**SUPPLIED MATERIAL**
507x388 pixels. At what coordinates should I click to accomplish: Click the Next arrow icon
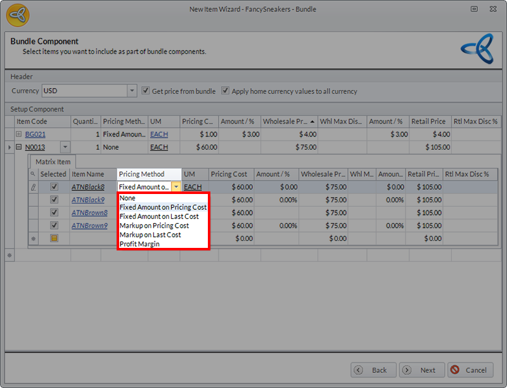(407, 370)
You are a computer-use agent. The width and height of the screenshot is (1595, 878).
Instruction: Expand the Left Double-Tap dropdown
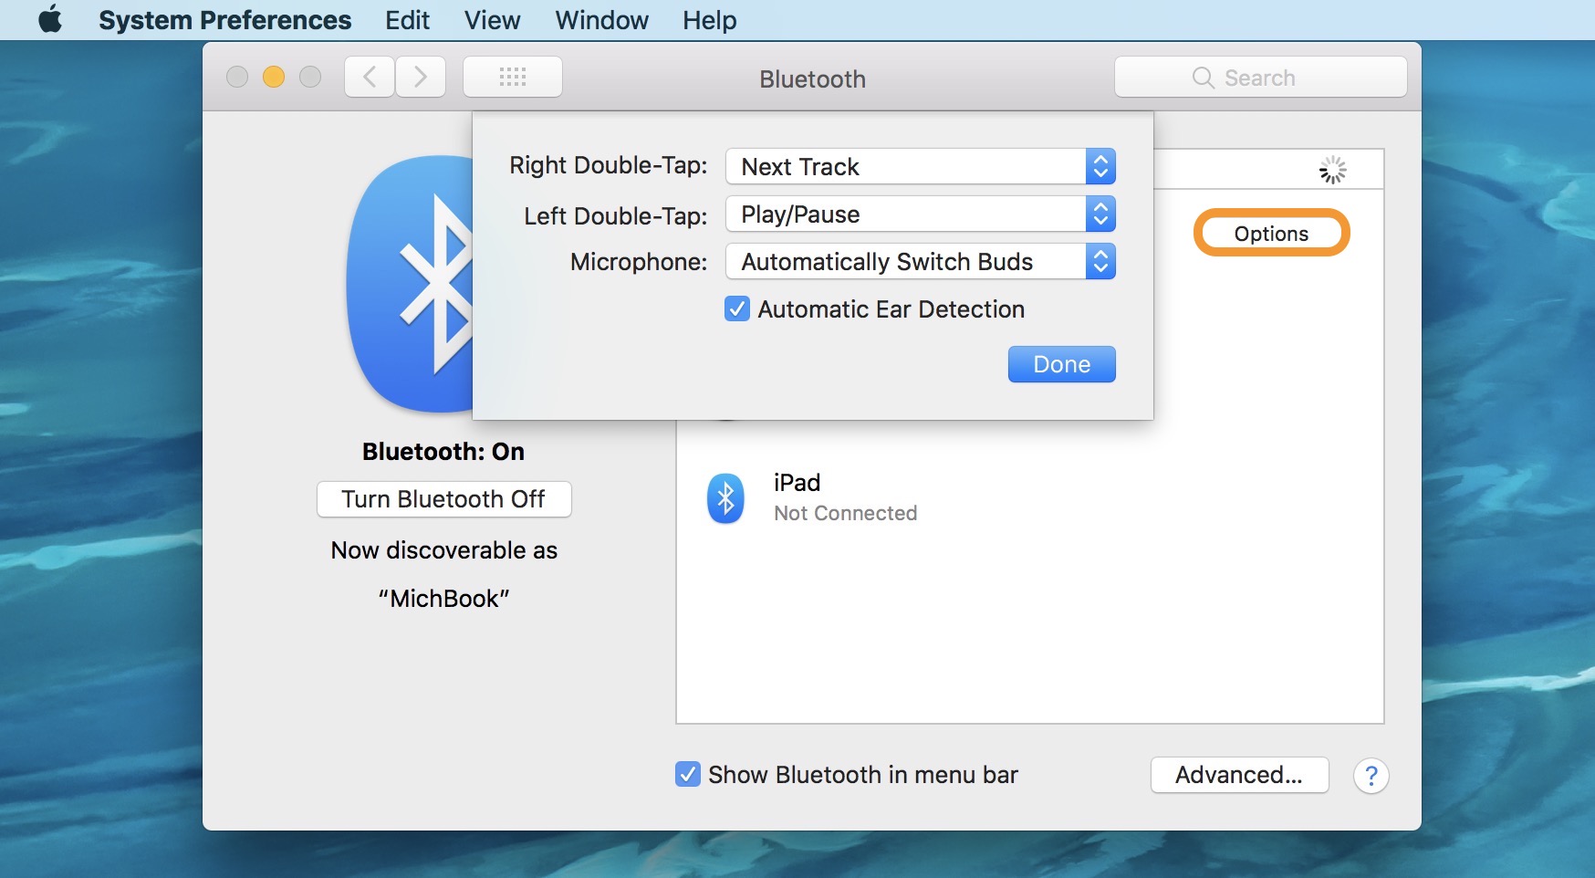pyautogui.click(x=920, y=214)
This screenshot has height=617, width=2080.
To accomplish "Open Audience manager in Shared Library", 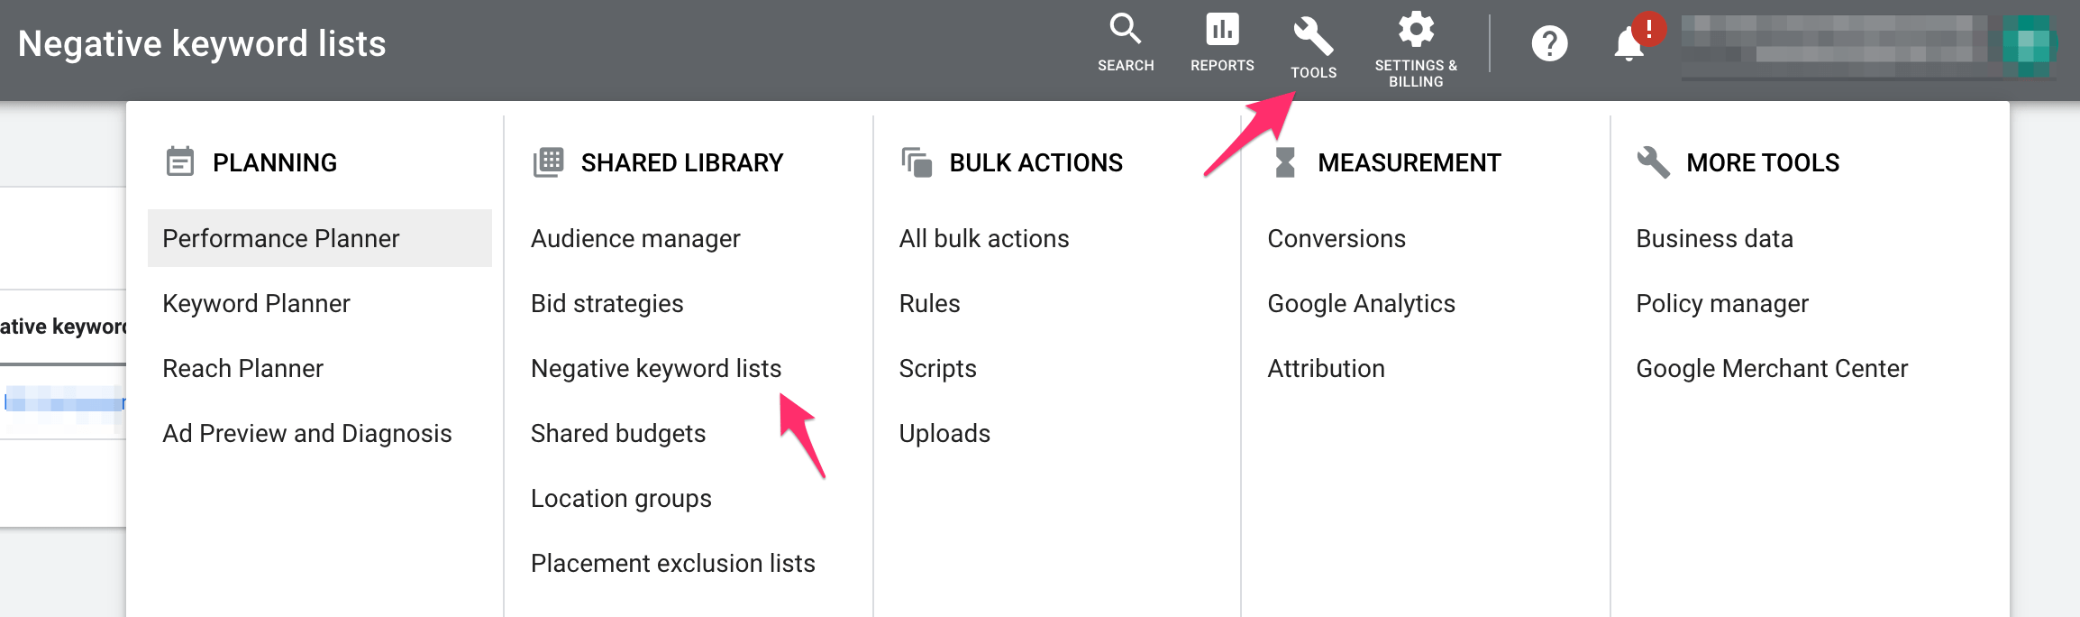I will 635,239.
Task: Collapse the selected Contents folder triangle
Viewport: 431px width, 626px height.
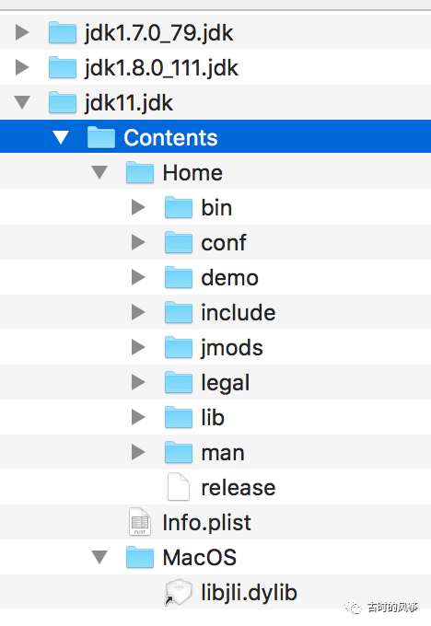Action: 61,138
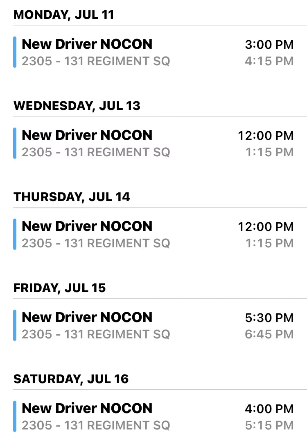307x443 pixels.
Task: Tap the blue calendar bar on Thursday's event
Action: (15, 234)

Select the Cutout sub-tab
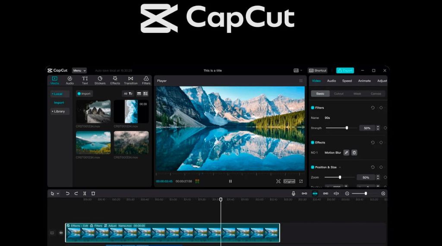tap(339, 94)
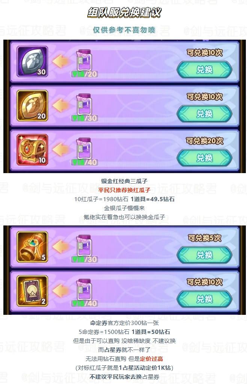Exchange for gold emblems with 兑换 button
The height and width of the screenshot is (384, 247).
204,114
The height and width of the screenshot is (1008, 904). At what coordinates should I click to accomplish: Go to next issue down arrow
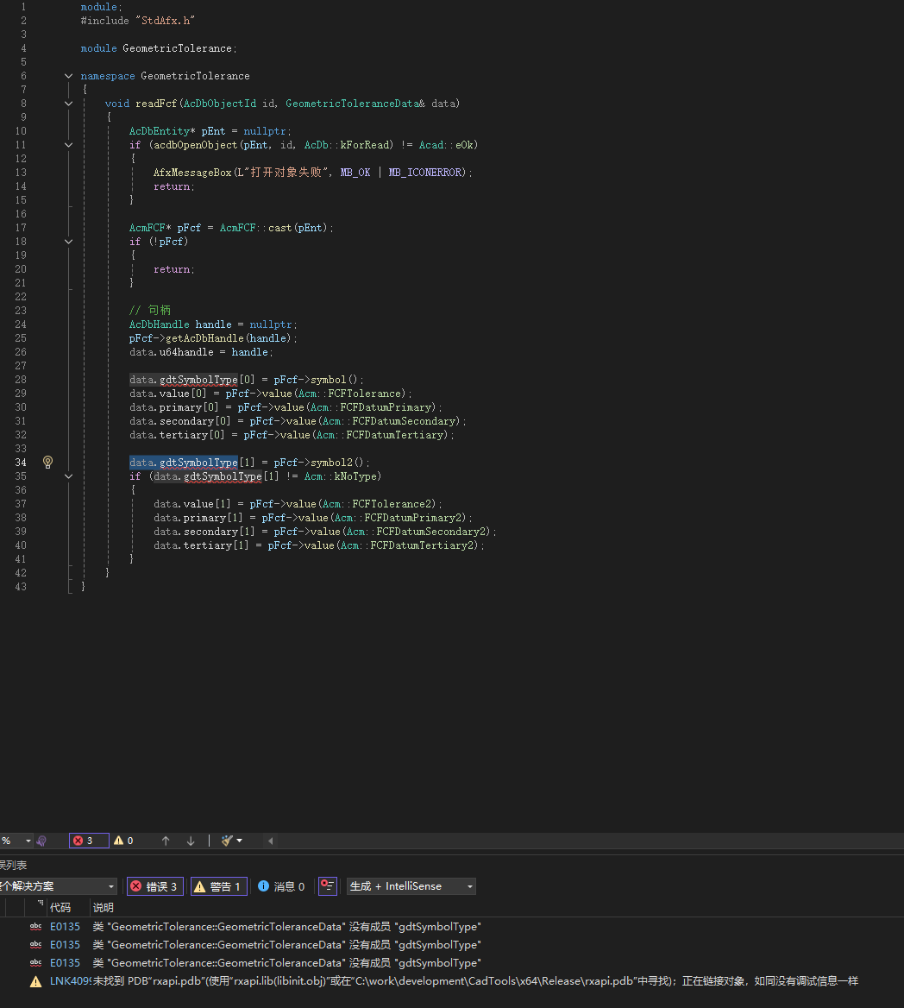pos(191,841)
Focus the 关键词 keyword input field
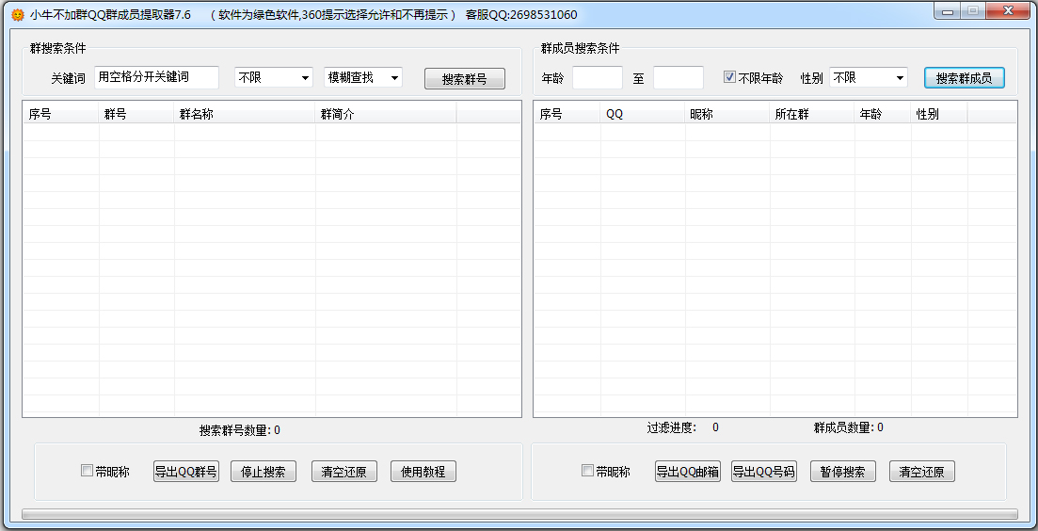Image resolution: width=1038 pixels, height=531 pixels. (x=156, y=77)
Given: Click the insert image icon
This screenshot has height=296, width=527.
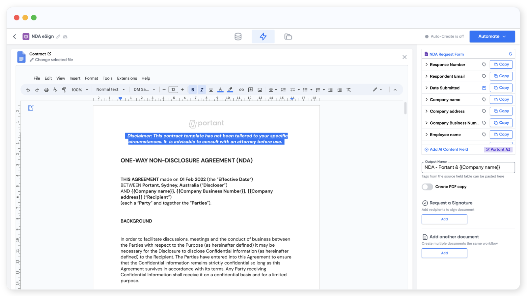Looking at the screenshot, I should tap(260, 90).
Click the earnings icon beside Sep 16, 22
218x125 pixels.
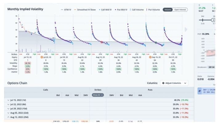(x=151, y=57)
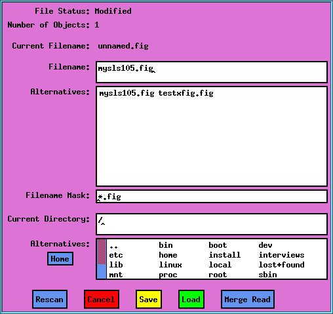Click the Merge Read button
The height and width of the screenshot is (314, 333).
pyautogui.click(x=248, y=299)
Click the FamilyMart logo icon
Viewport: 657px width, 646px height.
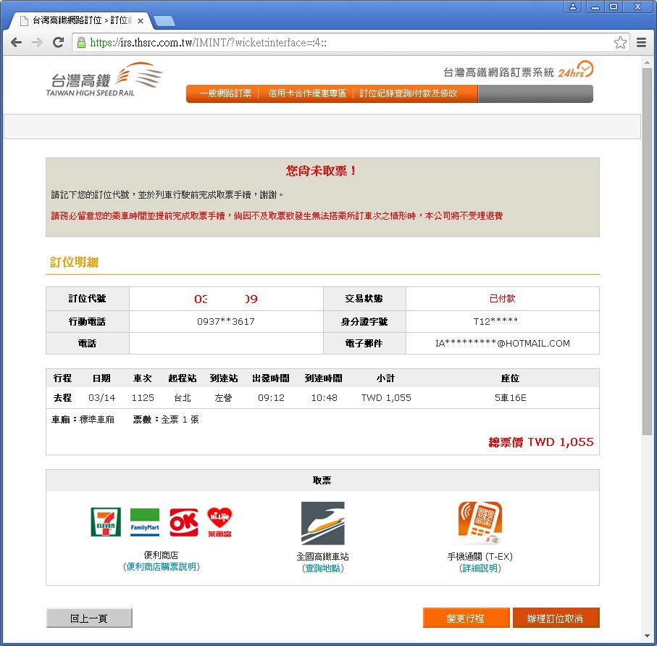click(x=145, y=522)
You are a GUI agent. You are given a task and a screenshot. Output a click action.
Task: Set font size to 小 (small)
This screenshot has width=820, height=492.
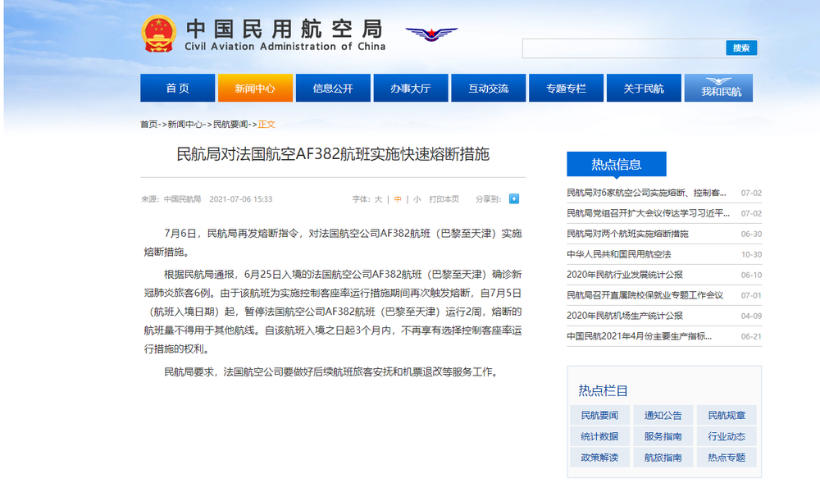[x=417, y=199]
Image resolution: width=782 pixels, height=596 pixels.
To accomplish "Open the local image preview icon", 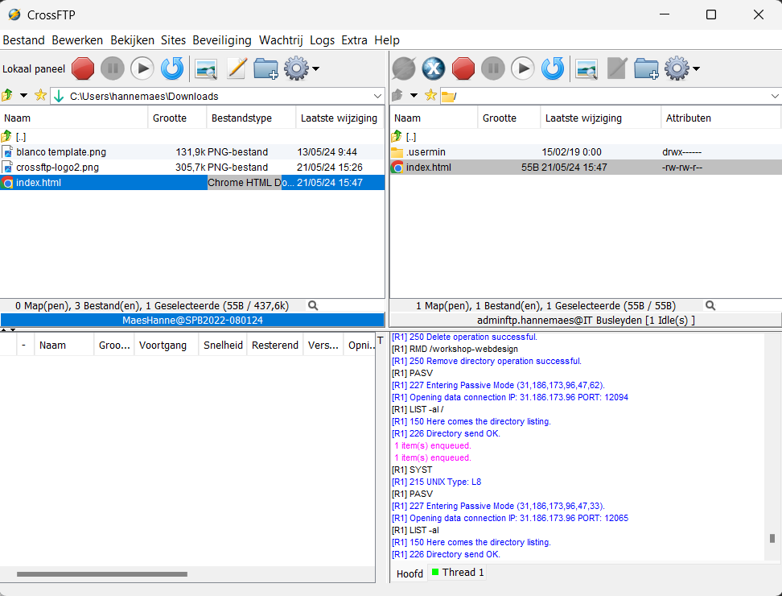I will click(206, 69).
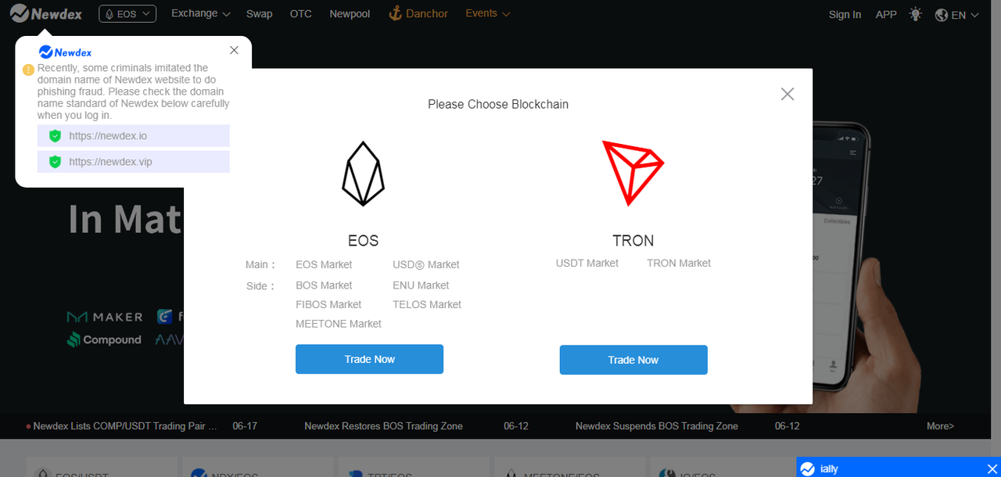The height and width of the screenshot is (477, 1001).
Task: Close the chat widget at bottom right
Action: coord(992,468)
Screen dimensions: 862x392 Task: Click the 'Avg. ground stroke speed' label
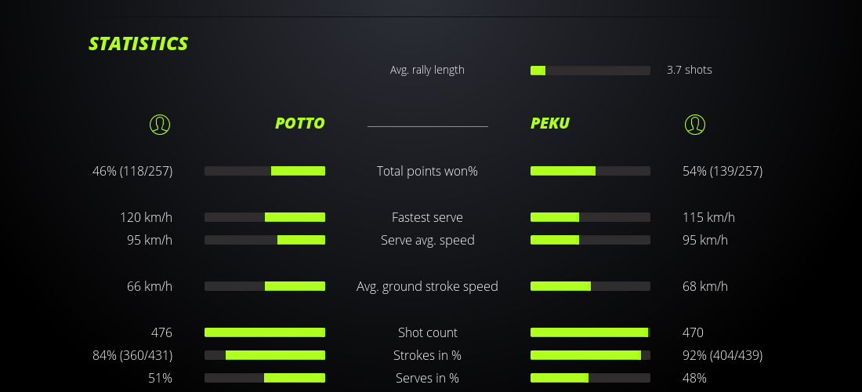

**WHAT YOU HAVE TO DO**
In the material above, find each line that has the string "agent" and return it.

**COMPLETED EXERCISE**
You are a computer-use agent. The width and height of the screenshot is (1595, 878).
You are a GUI agent. You are given a task and a screenshot. Output a click action.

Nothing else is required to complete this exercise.